Les choses ne sont guère brillantes, en revanche, dans les pays d’Afrique subsaharienne. La Commission se garde bien d’éclairer la pauvreté d‘un bilan qui ne concerne que le Cap Vert, le Nigéria et le Ghana (et encore pour ces deux derniers au simple stade de la négociation).
L’asymétrie des positions des partenaires et le déséquilibre patent entre l’immobilisme des politiques d’immigration légale de l’Union au regard de la lutte contre l’immigration irrégulière l’expliquent largement.
A l’inverse des affirmations du rapport (qui « offre une chance unique de repartir sur des bases entièrement nouvelles », p. 15), le traité de Lisbonne n’a rien réglé ici.
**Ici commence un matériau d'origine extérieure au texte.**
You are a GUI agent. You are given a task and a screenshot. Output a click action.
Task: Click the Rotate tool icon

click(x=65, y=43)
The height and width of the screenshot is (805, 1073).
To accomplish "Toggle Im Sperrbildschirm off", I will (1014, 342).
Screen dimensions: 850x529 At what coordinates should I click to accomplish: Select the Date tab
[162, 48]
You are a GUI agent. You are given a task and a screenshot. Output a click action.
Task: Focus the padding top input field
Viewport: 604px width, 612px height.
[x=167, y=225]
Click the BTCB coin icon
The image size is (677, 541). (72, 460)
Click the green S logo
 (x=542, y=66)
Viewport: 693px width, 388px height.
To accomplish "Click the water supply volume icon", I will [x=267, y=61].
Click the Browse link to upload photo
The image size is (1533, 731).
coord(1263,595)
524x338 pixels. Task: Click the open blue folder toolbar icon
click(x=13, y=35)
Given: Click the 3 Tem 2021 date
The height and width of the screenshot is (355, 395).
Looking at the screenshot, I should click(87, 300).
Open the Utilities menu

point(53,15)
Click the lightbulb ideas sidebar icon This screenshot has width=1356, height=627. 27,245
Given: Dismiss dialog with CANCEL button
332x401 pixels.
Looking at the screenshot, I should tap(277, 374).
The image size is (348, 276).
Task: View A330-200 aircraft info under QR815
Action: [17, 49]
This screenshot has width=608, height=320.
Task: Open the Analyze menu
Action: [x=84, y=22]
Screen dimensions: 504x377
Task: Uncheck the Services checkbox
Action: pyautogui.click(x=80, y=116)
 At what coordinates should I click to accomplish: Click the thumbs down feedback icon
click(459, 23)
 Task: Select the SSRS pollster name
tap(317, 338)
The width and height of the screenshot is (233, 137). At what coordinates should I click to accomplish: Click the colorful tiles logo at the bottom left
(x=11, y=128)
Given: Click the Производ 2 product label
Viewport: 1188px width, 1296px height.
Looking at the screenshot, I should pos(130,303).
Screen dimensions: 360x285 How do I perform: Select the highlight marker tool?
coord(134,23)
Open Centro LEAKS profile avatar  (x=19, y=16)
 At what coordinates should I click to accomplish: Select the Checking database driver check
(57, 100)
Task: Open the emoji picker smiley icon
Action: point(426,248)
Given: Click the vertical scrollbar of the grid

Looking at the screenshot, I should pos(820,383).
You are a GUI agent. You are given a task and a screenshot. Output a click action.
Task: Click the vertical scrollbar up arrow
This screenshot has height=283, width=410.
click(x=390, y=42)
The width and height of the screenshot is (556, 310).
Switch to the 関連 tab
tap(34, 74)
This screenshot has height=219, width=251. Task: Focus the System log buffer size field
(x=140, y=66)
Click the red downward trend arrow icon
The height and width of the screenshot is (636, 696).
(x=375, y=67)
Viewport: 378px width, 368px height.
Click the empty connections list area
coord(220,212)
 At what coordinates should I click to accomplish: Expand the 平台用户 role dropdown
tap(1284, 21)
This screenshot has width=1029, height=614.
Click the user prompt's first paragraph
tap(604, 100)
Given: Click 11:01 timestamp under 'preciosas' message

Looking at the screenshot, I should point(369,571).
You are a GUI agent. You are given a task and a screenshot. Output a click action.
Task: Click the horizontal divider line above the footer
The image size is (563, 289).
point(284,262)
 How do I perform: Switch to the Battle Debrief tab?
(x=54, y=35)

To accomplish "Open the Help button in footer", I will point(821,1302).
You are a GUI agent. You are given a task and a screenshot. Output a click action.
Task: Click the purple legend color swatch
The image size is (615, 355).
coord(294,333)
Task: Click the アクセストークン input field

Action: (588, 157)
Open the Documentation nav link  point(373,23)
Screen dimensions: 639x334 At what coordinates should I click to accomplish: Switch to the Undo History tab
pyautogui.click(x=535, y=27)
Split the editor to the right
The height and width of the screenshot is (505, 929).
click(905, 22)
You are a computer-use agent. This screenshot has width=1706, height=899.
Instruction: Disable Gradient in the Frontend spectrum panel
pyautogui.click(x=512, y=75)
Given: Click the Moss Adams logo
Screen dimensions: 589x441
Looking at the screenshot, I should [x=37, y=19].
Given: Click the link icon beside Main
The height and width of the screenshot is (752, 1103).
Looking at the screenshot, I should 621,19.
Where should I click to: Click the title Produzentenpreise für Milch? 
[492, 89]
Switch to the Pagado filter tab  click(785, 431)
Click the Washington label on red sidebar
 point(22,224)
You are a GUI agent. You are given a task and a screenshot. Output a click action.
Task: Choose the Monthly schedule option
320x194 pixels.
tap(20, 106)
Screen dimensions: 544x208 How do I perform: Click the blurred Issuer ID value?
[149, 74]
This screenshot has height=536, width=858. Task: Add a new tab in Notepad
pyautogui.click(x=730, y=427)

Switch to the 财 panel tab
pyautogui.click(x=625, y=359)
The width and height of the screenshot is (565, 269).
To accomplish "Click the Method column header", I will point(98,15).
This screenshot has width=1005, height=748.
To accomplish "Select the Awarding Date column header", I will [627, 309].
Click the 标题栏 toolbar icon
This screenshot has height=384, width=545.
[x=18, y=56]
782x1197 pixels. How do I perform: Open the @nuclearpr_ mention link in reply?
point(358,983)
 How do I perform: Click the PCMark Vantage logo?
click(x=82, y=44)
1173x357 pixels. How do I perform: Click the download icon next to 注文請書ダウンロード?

L’article 79 §5 TFUE qui réserve la compétence des Etats membres en matière d’accès au marché du travail met entre les mains de ces derniers la clé qui ouvrirait le dialogue tandis que l’Union européenne est impuissante à offrir autre chose qu’un appui au développement au demeurant modeste au regard des besoins des Etats tiers.
En d’autres termes, l’Union n’a pas dans son jeu les cartes qui lui permettraient de mener une négociation équilibrée, ses Etats membres ont gardé les atouts maîtres. Prétendre l’inverse n’est que vanité.